The Wine & Spirit Trade Association says European producers will face €300 to €400 of extra costs for every wine they export to the UK.
It argues that the forms have little meaning or relevance and are essentially “a barrier to trade”.
The requirement to use VI-1 forms will hit independents disproportionately hard, especially as specialist merchants typically over-index in European wines.
Speaking at a webinar for independent merchants, organised in partnership with The Wine Merchant, WSTA policy director Simon Stannard described the VI-1 system as “quite burdensome”.
He explained: “An exporter is required to undertake a suite of tests that accompany that shipment. We think those tests will cost around €300 or €400 a go, and we think there would be upwards of about a quarter of a million movements of these documents for goods coming from the EU to the UK.
“So it’s a huge burden on the exporters, but of course that burden simply passes on to the importer and any costs pass on to the consumer.”
He added: “These are not particularly useful forms. I think any wine producer from outside the EU will argue that these are a technical barrier to trade.
“Knowing the three types of acidity in a wine, two types of alcoholic content, the sulphite level, and having a lab test to confirm those details is not particularly helpful. It doesn’t particularly help traceability, but it does cost, and it does add bureaucracy.
“We’re quite worried that with the introduction of these rules, many small producers in mainland Europe will simply no longer want to send their goods to the UK.

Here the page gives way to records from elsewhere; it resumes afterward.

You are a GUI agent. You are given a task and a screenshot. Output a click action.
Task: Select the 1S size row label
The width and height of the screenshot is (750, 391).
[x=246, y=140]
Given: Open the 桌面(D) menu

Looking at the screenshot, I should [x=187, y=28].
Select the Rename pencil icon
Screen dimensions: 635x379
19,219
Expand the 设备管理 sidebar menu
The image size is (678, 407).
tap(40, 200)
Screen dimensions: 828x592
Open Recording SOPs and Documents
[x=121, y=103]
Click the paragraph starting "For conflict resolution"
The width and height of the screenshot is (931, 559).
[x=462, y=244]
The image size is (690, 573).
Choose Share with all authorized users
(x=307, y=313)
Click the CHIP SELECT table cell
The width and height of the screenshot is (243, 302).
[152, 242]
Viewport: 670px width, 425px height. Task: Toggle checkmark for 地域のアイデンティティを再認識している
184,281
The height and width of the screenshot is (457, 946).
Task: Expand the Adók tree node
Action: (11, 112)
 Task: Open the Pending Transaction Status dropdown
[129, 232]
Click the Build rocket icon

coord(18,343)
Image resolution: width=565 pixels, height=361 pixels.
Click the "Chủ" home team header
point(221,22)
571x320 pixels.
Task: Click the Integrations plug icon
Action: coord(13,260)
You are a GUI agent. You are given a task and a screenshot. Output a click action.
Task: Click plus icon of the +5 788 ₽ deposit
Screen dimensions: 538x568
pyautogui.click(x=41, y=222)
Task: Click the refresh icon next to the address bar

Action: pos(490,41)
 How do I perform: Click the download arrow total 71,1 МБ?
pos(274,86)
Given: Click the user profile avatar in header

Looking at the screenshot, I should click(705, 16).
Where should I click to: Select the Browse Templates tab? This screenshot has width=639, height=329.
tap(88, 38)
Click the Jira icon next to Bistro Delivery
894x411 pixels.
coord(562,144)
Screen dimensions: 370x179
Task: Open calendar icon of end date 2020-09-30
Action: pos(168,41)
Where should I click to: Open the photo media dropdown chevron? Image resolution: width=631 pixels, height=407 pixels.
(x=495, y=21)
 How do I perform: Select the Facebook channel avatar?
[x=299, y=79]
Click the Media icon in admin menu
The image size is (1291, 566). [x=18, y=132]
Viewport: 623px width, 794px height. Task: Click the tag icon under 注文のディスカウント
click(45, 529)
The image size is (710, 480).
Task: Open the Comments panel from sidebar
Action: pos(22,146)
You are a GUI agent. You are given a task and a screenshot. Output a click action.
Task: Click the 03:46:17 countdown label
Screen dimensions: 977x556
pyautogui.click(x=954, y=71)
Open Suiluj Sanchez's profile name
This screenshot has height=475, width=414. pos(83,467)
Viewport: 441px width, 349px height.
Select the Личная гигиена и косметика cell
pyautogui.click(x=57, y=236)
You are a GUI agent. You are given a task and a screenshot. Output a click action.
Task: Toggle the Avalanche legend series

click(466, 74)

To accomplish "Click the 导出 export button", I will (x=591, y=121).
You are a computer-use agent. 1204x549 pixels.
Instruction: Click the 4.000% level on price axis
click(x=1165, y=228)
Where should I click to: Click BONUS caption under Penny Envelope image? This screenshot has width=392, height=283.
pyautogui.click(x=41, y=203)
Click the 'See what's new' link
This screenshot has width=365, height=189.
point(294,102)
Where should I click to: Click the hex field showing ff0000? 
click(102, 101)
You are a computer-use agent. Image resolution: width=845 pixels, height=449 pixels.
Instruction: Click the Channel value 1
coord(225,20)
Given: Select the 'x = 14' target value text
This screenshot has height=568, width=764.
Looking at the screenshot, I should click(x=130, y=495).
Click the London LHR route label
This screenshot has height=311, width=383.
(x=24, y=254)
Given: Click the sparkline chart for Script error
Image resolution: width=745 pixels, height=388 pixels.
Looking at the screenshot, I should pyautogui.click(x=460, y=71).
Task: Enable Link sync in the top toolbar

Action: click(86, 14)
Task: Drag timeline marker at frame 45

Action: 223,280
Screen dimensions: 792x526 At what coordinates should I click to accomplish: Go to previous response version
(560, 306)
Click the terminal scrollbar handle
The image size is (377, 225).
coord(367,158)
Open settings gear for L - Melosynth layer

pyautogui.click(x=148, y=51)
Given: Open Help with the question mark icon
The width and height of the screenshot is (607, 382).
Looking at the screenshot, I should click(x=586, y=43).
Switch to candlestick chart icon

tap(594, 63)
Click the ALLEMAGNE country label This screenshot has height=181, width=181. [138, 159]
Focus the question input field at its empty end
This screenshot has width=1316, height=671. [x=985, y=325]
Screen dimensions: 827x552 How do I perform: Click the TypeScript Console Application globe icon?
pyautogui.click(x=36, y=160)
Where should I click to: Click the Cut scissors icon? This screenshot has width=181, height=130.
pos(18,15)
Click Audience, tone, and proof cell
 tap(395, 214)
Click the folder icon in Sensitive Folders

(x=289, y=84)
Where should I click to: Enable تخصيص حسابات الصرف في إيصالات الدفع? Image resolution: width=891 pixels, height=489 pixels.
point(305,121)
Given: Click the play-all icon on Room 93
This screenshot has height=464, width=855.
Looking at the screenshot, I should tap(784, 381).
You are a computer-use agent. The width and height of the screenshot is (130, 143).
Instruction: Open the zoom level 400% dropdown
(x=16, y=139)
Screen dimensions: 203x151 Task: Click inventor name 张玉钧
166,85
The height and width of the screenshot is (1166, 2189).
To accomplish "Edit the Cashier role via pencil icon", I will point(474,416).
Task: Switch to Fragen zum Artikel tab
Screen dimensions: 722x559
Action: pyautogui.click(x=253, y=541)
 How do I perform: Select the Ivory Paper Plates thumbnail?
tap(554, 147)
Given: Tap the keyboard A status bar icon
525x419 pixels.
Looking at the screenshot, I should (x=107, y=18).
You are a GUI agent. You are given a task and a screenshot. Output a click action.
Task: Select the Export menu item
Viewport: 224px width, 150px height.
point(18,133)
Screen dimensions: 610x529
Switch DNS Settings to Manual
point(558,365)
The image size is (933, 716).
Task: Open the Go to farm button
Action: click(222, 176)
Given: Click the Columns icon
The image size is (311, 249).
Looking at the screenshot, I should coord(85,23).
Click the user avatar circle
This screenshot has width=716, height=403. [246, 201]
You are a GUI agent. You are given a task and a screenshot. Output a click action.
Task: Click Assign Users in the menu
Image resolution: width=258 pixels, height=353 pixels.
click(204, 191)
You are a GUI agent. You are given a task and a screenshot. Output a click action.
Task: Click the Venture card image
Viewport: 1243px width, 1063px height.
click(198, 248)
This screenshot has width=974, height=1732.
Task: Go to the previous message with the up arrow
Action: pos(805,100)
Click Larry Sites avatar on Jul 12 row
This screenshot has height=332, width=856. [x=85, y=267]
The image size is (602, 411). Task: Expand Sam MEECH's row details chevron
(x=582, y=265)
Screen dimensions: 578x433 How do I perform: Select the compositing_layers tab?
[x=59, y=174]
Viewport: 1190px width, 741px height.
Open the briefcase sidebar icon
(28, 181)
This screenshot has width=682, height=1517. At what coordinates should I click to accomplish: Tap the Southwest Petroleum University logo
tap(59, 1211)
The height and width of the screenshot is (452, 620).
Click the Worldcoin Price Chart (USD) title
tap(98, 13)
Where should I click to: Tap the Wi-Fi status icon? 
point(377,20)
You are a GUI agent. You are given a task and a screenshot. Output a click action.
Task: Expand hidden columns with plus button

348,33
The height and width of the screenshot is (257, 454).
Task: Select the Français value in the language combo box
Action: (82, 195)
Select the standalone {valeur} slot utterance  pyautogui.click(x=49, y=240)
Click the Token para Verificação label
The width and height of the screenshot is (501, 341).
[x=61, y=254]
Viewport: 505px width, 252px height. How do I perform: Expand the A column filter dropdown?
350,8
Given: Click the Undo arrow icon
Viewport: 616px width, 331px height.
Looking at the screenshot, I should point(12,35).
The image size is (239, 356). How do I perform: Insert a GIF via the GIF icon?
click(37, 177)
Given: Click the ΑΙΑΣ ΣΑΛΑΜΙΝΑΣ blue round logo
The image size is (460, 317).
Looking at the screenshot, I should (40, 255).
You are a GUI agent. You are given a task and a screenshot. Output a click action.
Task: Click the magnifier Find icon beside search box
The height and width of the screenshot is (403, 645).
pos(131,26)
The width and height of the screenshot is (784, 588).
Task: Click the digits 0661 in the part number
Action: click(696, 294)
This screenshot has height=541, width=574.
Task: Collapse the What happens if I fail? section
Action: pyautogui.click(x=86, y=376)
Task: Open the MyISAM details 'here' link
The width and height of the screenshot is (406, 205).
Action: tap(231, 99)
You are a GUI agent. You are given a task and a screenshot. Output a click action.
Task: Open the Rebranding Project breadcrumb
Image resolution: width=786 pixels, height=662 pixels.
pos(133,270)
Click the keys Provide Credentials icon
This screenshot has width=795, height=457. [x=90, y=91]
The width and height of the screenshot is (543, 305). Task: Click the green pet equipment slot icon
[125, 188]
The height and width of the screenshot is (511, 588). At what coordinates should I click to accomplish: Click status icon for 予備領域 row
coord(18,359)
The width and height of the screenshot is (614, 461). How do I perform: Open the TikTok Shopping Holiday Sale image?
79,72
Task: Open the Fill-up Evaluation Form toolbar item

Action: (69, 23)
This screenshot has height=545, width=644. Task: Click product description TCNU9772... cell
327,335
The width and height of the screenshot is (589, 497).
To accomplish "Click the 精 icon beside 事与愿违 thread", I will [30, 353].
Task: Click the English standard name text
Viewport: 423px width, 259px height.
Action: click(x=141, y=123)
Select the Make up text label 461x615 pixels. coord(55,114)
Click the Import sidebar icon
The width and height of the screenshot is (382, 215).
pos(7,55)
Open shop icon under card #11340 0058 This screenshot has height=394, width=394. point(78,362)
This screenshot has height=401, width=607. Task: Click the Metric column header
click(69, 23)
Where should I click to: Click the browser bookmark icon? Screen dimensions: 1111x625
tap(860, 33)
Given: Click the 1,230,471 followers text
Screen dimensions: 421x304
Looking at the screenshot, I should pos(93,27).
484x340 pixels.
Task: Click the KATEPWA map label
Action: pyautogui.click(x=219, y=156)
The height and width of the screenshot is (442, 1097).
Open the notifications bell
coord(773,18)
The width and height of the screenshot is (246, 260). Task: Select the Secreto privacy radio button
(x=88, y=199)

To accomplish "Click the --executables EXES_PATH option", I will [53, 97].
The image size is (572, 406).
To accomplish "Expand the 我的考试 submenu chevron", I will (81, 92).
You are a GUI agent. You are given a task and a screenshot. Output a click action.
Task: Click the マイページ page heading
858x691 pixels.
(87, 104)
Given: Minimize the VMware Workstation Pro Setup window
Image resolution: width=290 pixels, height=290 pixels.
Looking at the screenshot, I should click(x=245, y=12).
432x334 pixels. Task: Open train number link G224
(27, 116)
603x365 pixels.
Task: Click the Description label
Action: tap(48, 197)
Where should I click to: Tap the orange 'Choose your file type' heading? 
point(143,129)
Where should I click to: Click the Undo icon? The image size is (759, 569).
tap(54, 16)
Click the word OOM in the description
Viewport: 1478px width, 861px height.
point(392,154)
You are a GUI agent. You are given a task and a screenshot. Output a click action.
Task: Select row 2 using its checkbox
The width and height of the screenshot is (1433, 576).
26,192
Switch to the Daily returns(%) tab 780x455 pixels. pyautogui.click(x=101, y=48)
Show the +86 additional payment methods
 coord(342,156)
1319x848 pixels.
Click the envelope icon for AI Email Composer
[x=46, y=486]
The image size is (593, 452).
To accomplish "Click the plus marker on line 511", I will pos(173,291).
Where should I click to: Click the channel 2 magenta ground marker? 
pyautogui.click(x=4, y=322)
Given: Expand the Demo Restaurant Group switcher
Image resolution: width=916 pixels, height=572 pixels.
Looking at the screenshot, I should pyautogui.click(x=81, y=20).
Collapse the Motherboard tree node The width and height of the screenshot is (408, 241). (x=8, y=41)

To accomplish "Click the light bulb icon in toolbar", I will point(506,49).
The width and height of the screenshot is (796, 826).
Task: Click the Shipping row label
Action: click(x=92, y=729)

“For those independent merchants for whom part of their USP is to get interesting stock from small producers, there’s a genuine risk that the supply might run out because they simply won’t want to spend €400 and go through the necessary hoop-jumping.
“It’s a real issue and one that people should be genuinely concerned about.”
The Wine Merchant’s reader survey this year found that France, Italy and Spain are independents’ most important countries of origin.
The same survey found that just over 18% of wine in the independent trade is imported direct from producers, with 44% of respondents expecting that figure to increase in the coming year.
The WSTA is hoping to recruit more independent members as it ramps up efforts to fight the trade’s corner over issues such as import documentation, labelling and tariffs that will come into effect from January, at the end of the Brexit transition period.